The Fundamentalist Threat
Fundamentalist Islam, or more exactly, the political ideology of Islamism, represents a very serious threat to the existing order. The Middle East has reached a fork in the road, posed between two paths, one marked "business as usual," the other "fundamentalist Islam." Business-as-usual means the continued rule of non-fundamentalists heading tired and corrupt regimes. Fundamentalist Islam represents an intellectually alive and politically dynamic movement. The former rules almost everywhere could fall; the latter controls just a few countries, notably Iran and the Sudan. Will fundamentalists expand from their current bases to take over regimes throughout region or will existing leaders beat them back? Might their battle permit yet others come to power?
This issue overrides the region's many other problems-including the Arab-Israeli conflict and the threat posed by Saddam Husayn in Iraq-because it has such wide consequences. Non-fundamentalist politicians in the Middle East understand the threat facing them, for they are personally targeted. In the words of Israel's Prime Minister Shimon Peres, "There is currently a clash not only between Jews and Arabs, as was previously the case, but between peace and those who want to murder it."
The battle for the future of the Middle East is taking place in virtually every country, but four have particular importance.
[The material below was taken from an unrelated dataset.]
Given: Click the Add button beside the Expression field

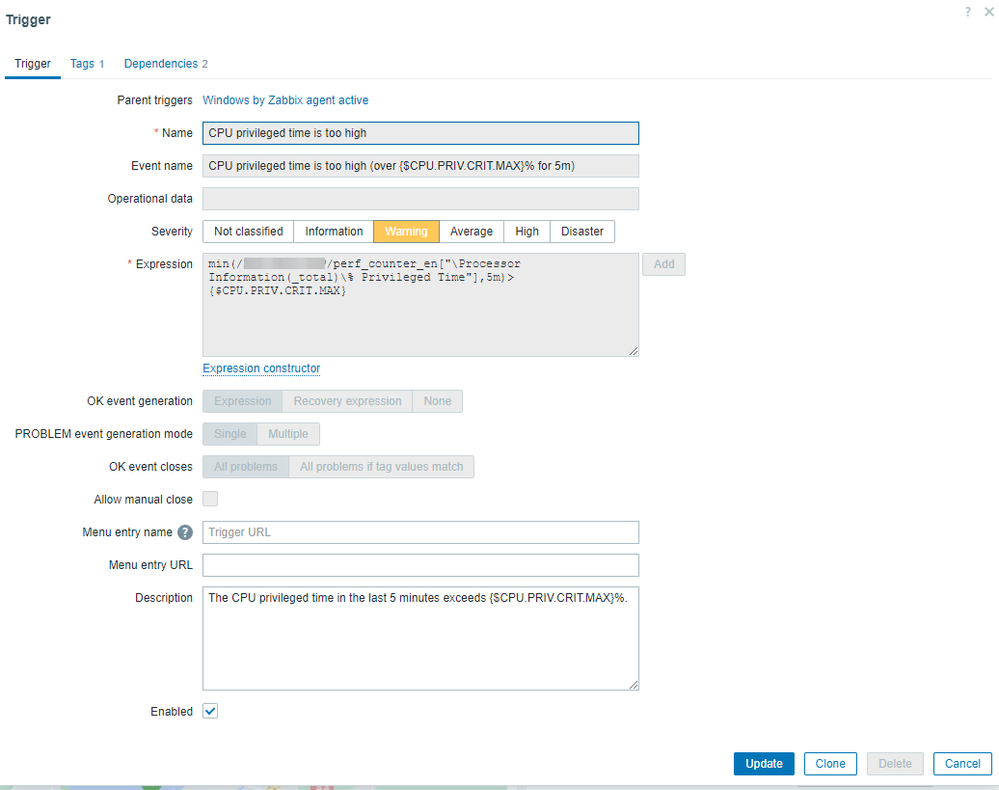Looking at the screenshot, I should (664, 264).
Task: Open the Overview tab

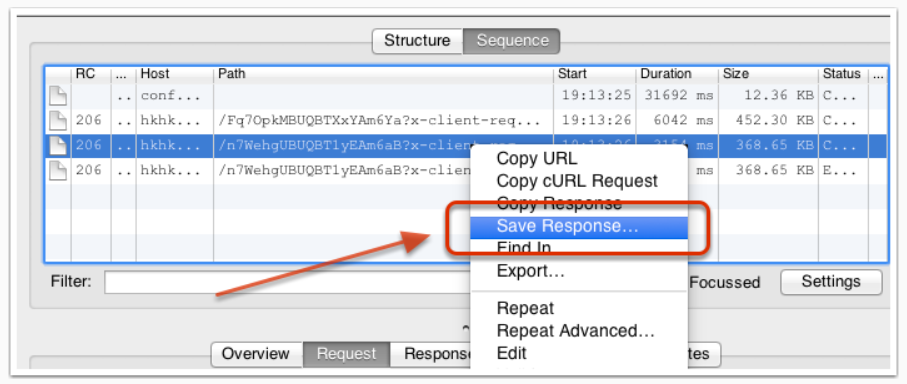Action: 256,354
Egypt serves as pivot of the Arabic-speaking countries and its fate will greatly affect the whole region, as well as the Arab-Israeli conflict. In 1995, Husni Mubarak changed policy, no longer tolerating ostensibly peaceful fundamentalists (such as the Muslim Brethren) who profess to work within the political system. Instead, he cracked down on all fundamentalists in an effort to save his weakened regime.
Turkey is the only Muslim state of the Middle East with an avowedly secular constitution; the collapse of Kemal Atatürk's legacy would spell a defeat for the great experiment to show the compatibility of Islam and modernity. Also, Turkey would be the one country where fundamentalists could attain power through democratic means, much boosting their legitimacy and perhaps their influence.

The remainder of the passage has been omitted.